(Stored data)
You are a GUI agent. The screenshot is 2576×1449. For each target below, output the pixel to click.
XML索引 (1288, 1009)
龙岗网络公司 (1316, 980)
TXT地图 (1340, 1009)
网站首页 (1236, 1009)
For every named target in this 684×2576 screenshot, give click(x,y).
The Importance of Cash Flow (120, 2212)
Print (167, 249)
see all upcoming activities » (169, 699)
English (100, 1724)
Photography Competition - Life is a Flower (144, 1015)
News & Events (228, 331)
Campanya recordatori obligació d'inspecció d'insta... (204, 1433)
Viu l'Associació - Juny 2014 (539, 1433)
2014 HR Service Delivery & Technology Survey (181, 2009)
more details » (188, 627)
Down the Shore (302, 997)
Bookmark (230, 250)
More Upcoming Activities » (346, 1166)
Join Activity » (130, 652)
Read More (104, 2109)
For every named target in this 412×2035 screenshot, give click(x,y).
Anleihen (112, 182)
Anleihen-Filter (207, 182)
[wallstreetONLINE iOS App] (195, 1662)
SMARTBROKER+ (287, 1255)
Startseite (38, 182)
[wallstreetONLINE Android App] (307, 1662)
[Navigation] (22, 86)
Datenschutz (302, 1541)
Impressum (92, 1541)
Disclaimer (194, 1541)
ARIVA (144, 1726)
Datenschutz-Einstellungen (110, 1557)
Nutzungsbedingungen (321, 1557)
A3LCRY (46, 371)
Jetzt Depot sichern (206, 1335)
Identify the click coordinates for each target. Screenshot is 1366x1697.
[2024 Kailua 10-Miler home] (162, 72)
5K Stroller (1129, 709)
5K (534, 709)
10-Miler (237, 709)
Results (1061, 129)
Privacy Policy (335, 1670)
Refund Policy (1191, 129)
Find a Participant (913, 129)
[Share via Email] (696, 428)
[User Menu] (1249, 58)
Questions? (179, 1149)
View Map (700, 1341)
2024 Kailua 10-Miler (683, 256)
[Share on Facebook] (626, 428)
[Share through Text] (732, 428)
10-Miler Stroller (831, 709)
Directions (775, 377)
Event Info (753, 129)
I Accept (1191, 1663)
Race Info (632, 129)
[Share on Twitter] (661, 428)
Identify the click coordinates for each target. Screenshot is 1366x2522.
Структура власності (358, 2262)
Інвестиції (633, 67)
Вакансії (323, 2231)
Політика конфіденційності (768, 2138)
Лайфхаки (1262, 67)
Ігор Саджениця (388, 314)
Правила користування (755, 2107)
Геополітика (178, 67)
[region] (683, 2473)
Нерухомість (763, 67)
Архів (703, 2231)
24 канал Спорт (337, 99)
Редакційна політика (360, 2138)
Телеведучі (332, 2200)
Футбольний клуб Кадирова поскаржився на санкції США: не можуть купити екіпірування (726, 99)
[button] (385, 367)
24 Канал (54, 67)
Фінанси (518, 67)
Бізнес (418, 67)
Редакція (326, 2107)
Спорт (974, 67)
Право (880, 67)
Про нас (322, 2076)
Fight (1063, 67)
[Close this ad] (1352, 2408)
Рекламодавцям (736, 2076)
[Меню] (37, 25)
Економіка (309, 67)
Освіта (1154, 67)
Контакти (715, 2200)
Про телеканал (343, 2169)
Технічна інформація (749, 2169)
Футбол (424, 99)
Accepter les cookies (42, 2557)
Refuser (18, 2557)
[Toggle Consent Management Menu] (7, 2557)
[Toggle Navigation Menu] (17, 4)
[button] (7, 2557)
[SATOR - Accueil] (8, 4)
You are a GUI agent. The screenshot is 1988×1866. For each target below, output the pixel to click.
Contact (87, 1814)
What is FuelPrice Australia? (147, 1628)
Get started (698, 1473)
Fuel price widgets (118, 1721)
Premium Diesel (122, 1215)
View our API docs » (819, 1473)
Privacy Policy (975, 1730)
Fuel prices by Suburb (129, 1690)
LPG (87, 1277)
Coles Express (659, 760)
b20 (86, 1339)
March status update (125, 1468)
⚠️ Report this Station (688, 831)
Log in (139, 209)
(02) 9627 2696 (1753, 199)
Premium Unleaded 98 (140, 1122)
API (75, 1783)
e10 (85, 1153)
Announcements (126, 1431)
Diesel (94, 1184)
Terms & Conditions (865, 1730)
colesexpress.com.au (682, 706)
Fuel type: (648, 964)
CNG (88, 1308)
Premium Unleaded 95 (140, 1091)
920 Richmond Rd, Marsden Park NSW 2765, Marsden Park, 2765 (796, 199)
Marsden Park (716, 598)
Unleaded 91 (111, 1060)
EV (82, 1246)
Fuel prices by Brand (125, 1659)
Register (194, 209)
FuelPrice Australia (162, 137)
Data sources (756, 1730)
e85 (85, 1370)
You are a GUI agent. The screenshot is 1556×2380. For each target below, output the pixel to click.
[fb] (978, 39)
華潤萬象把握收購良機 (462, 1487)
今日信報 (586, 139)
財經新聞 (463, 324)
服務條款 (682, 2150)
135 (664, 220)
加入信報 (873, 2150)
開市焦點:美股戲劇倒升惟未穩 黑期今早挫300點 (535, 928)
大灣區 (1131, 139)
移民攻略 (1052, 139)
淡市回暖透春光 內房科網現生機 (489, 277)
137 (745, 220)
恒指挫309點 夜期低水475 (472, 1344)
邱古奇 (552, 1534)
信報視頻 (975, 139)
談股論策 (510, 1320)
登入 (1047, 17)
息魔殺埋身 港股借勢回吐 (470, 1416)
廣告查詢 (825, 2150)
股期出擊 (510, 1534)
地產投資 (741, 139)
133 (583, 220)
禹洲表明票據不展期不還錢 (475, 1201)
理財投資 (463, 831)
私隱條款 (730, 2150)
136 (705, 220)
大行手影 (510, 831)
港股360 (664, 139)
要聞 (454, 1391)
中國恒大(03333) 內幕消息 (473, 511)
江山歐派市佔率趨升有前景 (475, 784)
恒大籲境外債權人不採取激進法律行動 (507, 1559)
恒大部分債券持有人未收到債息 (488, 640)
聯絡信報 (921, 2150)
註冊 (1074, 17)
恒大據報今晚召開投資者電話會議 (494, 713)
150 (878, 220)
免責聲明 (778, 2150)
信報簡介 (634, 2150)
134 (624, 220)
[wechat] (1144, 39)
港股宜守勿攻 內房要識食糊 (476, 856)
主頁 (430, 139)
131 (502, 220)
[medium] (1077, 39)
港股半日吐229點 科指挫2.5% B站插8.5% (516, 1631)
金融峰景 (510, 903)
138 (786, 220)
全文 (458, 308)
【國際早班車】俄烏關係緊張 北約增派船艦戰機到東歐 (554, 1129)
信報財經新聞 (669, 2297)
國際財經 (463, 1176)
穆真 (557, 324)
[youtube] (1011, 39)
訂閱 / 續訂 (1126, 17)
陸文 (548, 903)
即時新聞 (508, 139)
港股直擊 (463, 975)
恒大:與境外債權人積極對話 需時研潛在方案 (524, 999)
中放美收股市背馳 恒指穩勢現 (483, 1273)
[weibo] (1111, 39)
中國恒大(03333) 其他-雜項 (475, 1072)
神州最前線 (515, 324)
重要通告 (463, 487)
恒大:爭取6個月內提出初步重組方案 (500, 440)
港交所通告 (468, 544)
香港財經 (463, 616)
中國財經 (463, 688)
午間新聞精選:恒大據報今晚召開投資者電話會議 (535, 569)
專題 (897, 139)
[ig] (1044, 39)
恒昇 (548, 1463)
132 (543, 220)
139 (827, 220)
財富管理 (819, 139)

Task prompt :: Your answer should be the lines above from the one containing "服務條款 (682, 2150)" through the one containing "註冊 (1074, 17)", copied exactly and with both ends kept.

Result ::
服務條款 (682, 2150)
135 (664, 220)
加入信報 (873, 2150)
開市焦點:美股戲劇倒升惟未穩 黑期今早挫300點 (535, 928)
大灣區 (1131, 139)
移民攻略 (1052, 139)
淡市回暖透春光 內房科網現生機 (489, 277)
137 (745, 220)
恒指挫309點 夜期低水475 (472, 1344)
邱古奇 (552, 1534)
信報視頻 (975, 139)
談股論策 (510, 1320)
登入 (1047, 17)
息魔殺埋身 港股借勢回吐 (470, 1416)
廣告查詢 (825, 2150)
股期出擊 (510, 1534)
地產投資 (741, 139)
133 (583, 220)
禹洲表明票據不展期不還錢 (475, 1201)
理財投資 (463, 831)
私隱條款 (730, 2150)
136 (705, 220)
大行手影 (510, 831)
港股360 (664, 139)
要聞 (454, 1391)
中國恒大(03333) 內幕消息 (473, 511)
江山歐派市佔率趨升有前景 (475, 784)
恒大籲境外債權人不採取激進法律行動 (507, 1559)
恒大部分債券持有人未收到債息 (488, 640)
聯絡信報 (921, 2150)
註冊 (1074, 17)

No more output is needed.